As I learn more and more about data science and machine learning, I’ve noticed that a lot of resources out there go something like this:
Check out this thing! It’s great at this task! The important task! The one that was impossible/hard to do before! Look how well it does! So good! So fast!
Take this! It’s our algorithm/code/paper! We used it to do the thing! And now you can do the thing too!
Jokes aside, I do think it’s true that a lot of research and resources focus on what things can do, or what things are good at doing. Whenever I actually implement the hyped-up “thing”, I’m invariably frustrated when it doesn’t perform so well as originally described.
Maybe I’m not smart enough to see this, but after I learn about a new technique or tool or model, it’s not immediately obvious to me when not to use it. I think it would be very helpful to learn what things aren’t good at doing, or why things just plain suck at times. Doing so not only helps you understand the technique/tool/model better, but also sharpens your understanding of your use case and the task at hand: what is it about your application that makes it unsuitable for such a technique?
Which is why I’m writing the first of what will (hopefully) be a series of posts on “Why [Thing] Sucks”. The title is provocative but reductive: a better name might be When and Why [Thing] Might Suck… but that doesn’t have quite the same ring to it! In these articles I’ll be outlining what I tried and why it didn’t work: documenting my failures and doing a quick post-mortem, if you will. My hope is that this will be useful to anyone else trying to do the same thing I’m doing.
So first up: topic modelling. Specifically, latent Dirichlet allocation, or LDA for short (not to be confused with the other LDA, which I wrote a blog post about before).
If you’ve already encountered LDA and have seen plate notation before, this picture will probably refresh your memory:
If you don’t know what LDA is, fret not, for there is no shortage of resources about this stuff. I’m going to move on to when and why LDA isn’t the best idea.

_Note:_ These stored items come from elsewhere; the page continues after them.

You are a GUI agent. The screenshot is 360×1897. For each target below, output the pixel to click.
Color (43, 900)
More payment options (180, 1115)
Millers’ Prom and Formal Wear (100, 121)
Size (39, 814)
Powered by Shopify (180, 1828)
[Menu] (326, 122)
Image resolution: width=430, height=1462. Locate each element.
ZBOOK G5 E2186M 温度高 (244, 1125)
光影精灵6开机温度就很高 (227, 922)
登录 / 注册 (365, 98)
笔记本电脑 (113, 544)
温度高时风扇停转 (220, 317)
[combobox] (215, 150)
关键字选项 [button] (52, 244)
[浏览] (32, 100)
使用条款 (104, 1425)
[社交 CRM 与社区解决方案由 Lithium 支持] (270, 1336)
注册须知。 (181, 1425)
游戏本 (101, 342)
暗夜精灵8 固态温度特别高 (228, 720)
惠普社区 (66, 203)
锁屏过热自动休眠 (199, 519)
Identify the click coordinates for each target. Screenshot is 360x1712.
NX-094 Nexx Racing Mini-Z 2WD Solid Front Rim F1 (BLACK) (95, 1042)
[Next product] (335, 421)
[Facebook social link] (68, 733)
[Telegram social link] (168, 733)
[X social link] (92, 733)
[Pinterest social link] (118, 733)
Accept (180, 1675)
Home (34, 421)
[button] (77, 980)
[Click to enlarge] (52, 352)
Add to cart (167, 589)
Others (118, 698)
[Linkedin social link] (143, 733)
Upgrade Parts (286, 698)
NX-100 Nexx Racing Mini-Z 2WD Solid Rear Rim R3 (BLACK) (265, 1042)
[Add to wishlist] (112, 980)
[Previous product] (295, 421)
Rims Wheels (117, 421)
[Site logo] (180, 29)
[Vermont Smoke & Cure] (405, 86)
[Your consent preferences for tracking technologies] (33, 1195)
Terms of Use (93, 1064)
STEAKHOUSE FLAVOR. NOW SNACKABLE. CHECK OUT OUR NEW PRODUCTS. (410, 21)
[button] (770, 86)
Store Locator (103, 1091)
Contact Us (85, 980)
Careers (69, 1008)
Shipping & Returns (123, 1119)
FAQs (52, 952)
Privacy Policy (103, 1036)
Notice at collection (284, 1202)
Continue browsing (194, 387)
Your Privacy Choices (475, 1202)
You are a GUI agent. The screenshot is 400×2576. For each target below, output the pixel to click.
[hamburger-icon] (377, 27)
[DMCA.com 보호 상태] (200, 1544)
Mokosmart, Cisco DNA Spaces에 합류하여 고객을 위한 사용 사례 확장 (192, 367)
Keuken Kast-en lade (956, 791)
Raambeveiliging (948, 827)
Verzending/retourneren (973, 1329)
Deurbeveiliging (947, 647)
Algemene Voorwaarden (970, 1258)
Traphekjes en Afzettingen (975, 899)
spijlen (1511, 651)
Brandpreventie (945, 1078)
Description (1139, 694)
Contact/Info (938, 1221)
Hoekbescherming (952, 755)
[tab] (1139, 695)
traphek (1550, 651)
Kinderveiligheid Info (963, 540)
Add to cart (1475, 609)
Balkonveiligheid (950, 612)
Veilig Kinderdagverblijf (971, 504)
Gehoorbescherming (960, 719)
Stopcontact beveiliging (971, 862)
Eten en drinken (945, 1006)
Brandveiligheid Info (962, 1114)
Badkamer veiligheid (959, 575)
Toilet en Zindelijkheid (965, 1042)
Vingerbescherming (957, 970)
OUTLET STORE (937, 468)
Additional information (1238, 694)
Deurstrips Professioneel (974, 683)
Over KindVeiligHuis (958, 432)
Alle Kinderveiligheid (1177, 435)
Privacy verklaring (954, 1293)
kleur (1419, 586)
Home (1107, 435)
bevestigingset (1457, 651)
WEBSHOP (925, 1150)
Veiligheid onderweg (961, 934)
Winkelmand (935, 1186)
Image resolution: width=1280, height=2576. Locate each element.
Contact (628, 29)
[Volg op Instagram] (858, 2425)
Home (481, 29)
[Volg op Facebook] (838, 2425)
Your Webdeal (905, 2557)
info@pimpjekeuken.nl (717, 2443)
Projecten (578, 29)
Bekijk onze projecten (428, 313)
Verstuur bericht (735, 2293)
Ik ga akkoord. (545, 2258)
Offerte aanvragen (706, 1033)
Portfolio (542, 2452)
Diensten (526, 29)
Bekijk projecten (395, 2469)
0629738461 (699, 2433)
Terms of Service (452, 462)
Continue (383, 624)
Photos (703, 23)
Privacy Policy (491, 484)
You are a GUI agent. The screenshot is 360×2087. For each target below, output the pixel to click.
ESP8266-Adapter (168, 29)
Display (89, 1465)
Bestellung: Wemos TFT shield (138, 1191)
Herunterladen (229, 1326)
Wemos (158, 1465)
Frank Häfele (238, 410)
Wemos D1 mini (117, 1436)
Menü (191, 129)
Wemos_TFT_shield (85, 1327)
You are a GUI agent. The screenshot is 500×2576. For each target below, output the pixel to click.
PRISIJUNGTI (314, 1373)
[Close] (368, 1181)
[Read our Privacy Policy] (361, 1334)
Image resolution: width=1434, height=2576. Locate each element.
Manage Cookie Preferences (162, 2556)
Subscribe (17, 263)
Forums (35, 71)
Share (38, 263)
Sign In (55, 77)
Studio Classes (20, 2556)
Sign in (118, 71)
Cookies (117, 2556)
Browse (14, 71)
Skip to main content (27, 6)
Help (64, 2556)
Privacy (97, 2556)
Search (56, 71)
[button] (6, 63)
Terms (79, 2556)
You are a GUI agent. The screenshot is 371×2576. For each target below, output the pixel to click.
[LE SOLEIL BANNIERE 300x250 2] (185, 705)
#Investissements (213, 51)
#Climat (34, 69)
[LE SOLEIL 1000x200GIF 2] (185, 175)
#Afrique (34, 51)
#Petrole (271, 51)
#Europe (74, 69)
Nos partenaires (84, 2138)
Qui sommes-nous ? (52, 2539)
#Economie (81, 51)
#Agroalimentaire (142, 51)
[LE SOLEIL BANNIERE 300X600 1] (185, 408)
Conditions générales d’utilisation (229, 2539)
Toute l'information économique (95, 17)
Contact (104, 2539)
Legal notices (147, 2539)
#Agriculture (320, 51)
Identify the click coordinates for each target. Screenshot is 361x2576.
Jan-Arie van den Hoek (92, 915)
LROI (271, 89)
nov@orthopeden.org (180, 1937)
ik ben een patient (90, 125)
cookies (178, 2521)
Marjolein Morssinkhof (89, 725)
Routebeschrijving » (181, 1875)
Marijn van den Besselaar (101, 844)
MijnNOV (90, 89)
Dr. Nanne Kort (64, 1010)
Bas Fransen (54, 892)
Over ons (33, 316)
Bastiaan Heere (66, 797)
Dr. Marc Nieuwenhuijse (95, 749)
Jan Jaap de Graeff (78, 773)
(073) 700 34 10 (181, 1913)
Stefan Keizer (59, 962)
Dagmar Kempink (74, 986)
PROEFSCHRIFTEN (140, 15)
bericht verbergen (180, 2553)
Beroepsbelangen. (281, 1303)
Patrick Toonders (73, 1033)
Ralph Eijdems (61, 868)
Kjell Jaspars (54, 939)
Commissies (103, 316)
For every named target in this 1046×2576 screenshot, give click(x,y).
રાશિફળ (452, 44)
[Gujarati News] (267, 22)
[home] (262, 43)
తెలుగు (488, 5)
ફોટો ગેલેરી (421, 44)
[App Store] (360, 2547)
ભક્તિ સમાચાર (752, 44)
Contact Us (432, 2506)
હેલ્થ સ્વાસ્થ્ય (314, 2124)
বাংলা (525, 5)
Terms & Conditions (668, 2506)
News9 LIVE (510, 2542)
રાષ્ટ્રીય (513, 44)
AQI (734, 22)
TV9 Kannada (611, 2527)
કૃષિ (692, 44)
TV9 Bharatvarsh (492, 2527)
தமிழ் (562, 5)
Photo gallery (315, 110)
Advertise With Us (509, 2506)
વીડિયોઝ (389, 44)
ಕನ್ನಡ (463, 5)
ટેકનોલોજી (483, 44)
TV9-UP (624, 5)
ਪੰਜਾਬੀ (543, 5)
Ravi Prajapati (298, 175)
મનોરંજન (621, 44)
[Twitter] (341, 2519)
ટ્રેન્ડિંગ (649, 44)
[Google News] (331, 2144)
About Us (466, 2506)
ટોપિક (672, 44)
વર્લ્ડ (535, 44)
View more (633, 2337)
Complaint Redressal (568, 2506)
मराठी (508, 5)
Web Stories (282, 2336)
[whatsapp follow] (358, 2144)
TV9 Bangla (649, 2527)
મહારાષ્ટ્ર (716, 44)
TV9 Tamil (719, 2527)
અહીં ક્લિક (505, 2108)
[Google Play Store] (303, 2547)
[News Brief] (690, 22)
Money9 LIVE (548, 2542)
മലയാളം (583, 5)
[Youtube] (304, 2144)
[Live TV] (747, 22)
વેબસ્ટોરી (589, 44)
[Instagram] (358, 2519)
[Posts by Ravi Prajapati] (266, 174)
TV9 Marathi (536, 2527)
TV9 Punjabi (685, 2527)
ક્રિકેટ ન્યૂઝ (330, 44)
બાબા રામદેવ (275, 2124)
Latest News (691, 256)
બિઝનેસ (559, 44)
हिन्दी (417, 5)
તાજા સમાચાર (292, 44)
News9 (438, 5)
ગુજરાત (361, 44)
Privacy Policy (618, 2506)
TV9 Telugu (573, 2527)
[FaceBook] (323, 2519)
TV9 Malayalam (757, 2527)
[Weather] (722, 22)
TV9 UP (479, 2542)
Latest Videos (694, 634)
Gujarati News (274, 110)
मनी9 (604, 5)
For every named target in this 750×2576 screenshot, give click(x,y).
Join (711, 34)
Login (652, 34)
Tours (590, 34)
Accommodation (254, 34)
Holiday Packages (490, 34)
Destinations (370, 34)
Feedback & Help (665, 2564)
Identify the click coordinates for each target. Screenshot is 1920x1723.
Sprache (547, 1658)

tl;dr: LDA and topic modelling doesn’t work well with a) short documents, in which there isn’t much text to model, or b) documents that don’t coherently discuss a single topic.
Wait, what? Did George just say that topic modelling sucks when there’s not much topic, and not much text to model? Isn’t that obvious?
Yes! Exactly! Of course it’s obvious in retrospect! Which is why I was so upset when I realized I spent two whole weeks faffing around with LDA when topic models were the opposite of what I needed, and so frustrated that more people aren’t talking about when not to use/do certain things.
But anyways, <\rant>
and let’s move on to why I say what I’m saying.
Recently, I’ve taken up a project in modelling the textual data on Reddit using NLP techniques. There are, of course, many ways one count take this, but something I was interested in was finding similarities between subreddits, clustering comments, and visualizing these clusters somehow: what does Reddit talk about on average? Of course, I turned to topic modelling and dimensionality reduction.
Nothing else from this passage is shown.